Petitioner contends that it could not be held liable because the property covered by the insurance policies were
destroyed due to fortuities event or force majeure; that respondents right of subrogation has no basis inasmuch as
there was no breach of contract committed by it since the loss was due to fire which it could not prevent or foresee;
that IMC and LSPI never communicated to it that they insured their properties; that it never consented to paying the
claim of the insured. The RTC rendered its decision dismissing respondents complaint. However, the CA rendered its
decision setting aside the decision of the RTC. The CA held that petitioners obligation to IMC and LSPI is not the
delivery of the lost goods but the payment of its unpaid account and as such the obligation to pay is not extinguished,
even if the fire is considered a fortuitous event; that by subrogation, the insurer has the right to go against petitioner;
that, being a fire insurance with book debt endorsements, what was insured was the vendors interest as a creditor.
Petitioner submits that there is no subrogation in favor of respondent as no valid insurance could be maintained
thereon by IMC and LSPI since all risk had transferred to petitioner upon delivery of the goods; that petitioner was not
privy to the insurance contract or the payment between respondent and its insured nor was its consent or approval
ever secured; that this lack of privity forecloses any real interest on the part of respondent in the obligation to pay,
limiting its interest to keeping the insured goods safe from fire.
For its part, respondent counters that while ownership over the ready- made clothing materials was transferred upon
delivery to petitioner, IMC and LSPI have insurable interest over said goods as creditors who stand to suffer direct
pecuniary loss from its destruction by fire; that petitioner is liable for loss of the ready-made clothing materials since it
failed to overcome the presumption of liability under Article 1265[16] of the Civil Code

ISSUE: WON IMC and LSPI have insurable interest over the goods

HELD: YES
IMC and LSPI did not lose complete interest over the goods.
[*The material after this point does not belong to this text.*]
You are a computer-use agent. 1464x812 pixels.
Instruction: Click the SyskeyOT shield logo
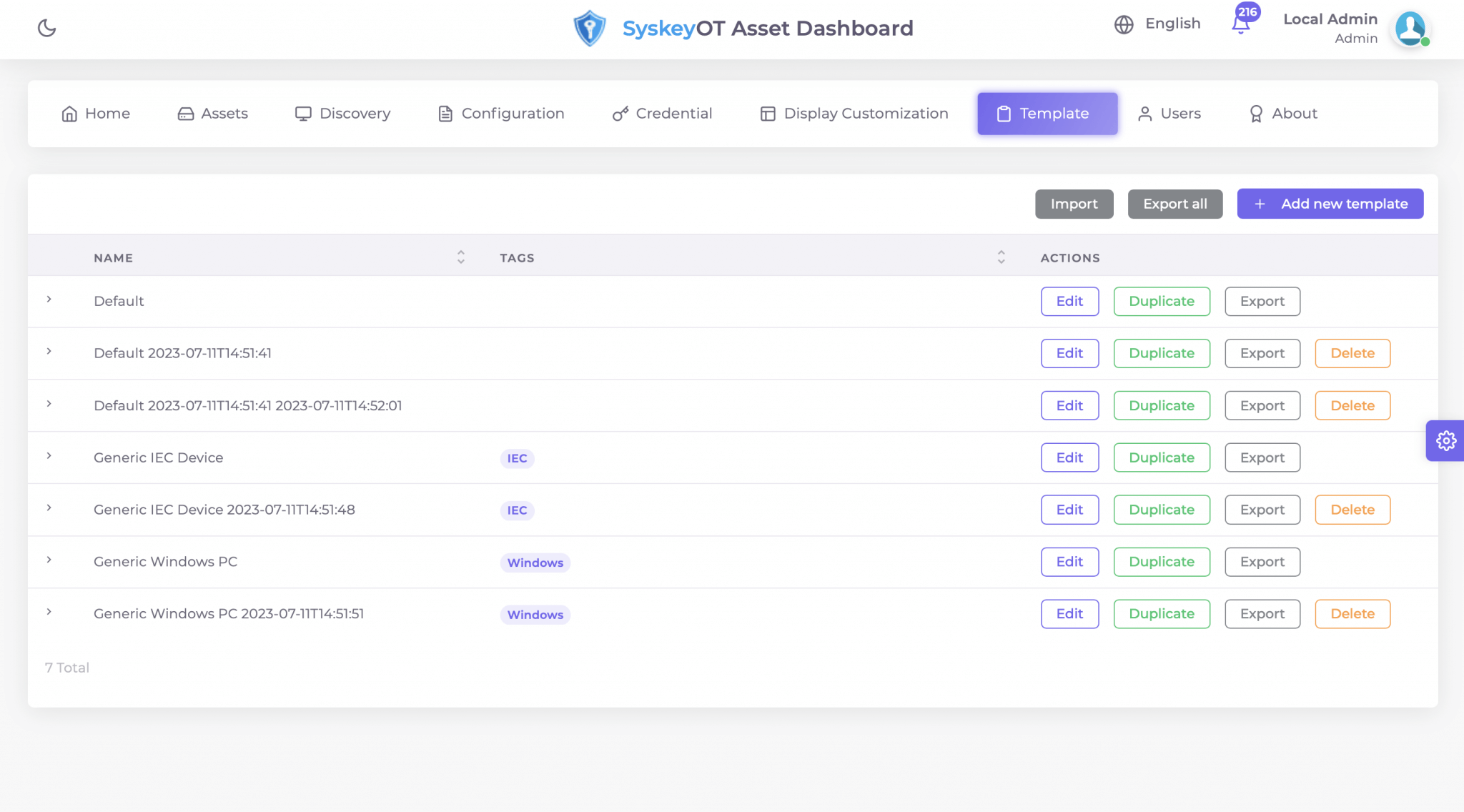pyautogui.click(x=588, y=28)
They have an insurable interest until full payment of the
value of the delivered goods.Unlike the civil law concept of res perit domino, where ownership is the basis for
consideration of who bears the risk of loss, in property insurance, ones interest is not determined by concept of title,
but whether insured has substantial economic interest in the property.
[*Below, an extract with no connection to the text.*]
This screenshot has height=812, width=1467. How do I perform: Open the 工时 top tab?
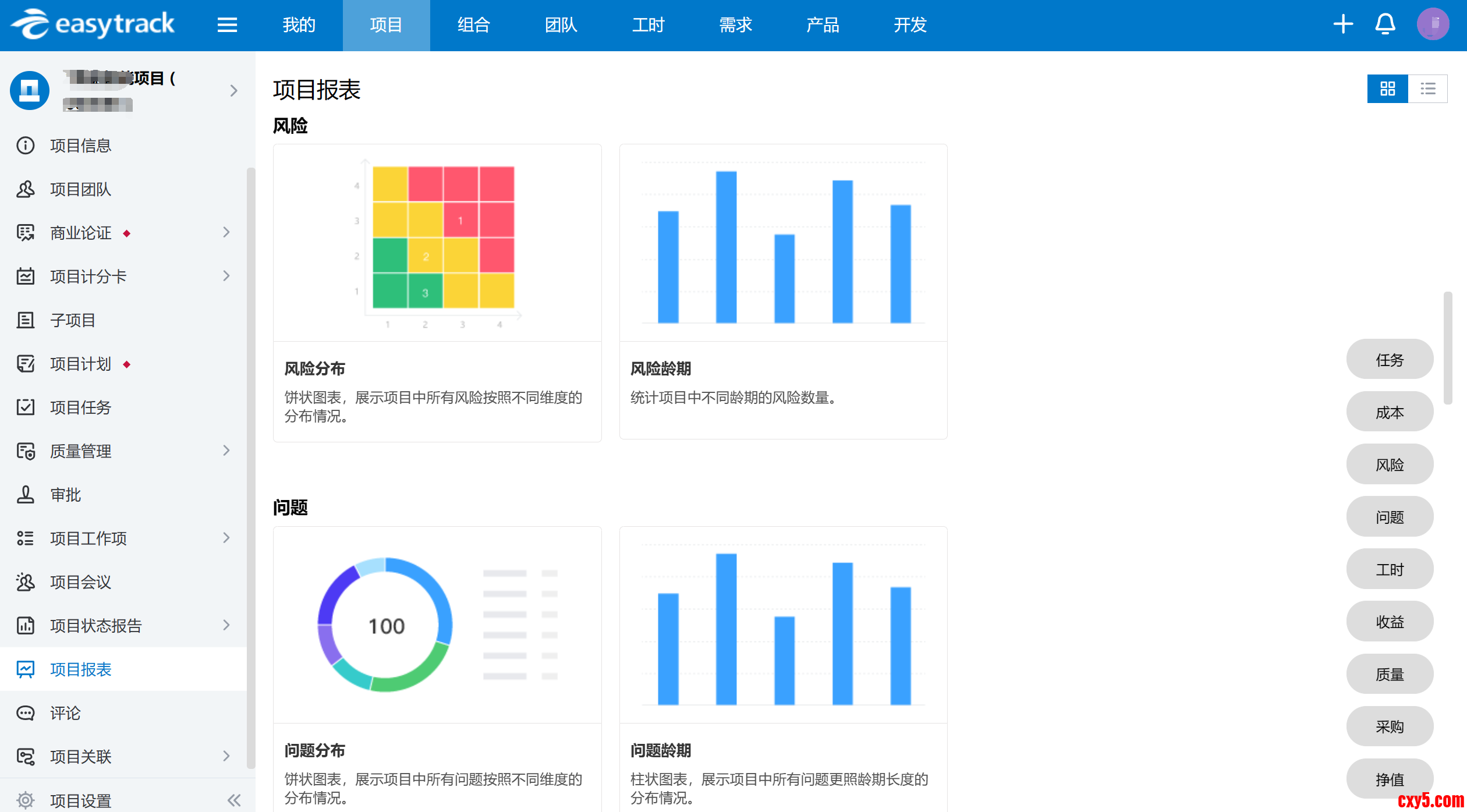tap(648, 25)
Section 13 of our Insurance Code defines insurable interest as every interest in property, whether real or personal, or
any relation thereto, or liability in respect thereof, of such nature that a contemplated peril might directly damnify the
insured.
Parenthetically, under Section 14 of the same Code, an insurable interest in property may consist in:
(a) an existing interest;
(b) an inchoate interest founded on existing interest; or
(c) an expectancy, coupled with an existing interest in that out of which the expectancy arises.
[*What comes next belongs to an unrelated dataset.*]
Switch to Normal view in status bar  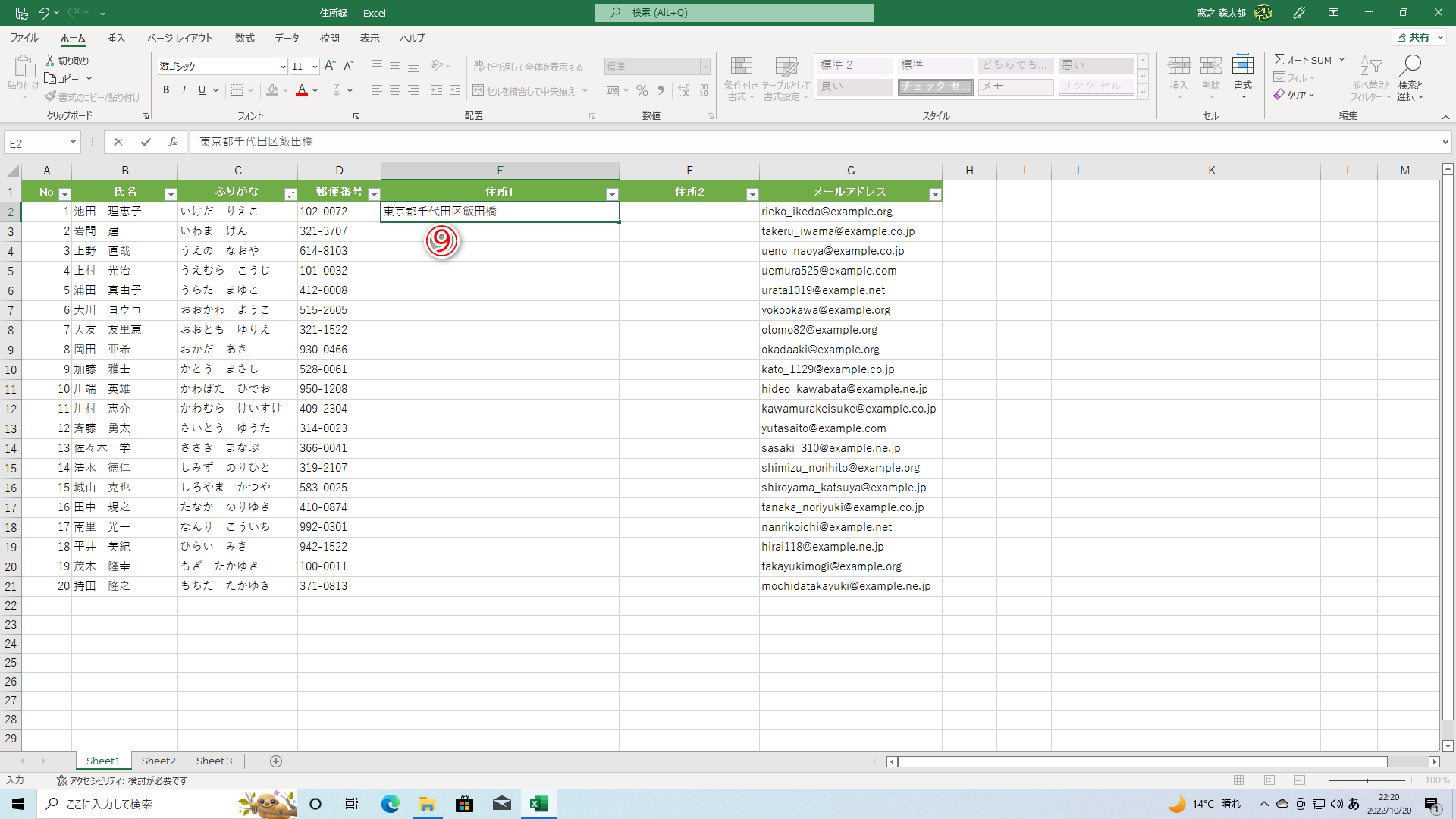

Therefore, an insurable interest in property does not necessarily imply a property interest in, or a lien upon, or
possession of, the subject matter of the insurance, and neither the title nor a beneficial interest is requisite to the
existence of such an interest, it is sufficient that the insured is so situated with reference to the property that he would
be liable to loss should it be injured or destroyed by the peril against which it is insured. Anyone has an insurable
interest in property who derives a benefit from its existence or would suffer loss from its destruction. Indeed, a vendor
or seller retains an insurable interest in the property sold so long as he has any interest therein, in other words, so
long as he would suffer by its destruction, as where he has a vendors lien.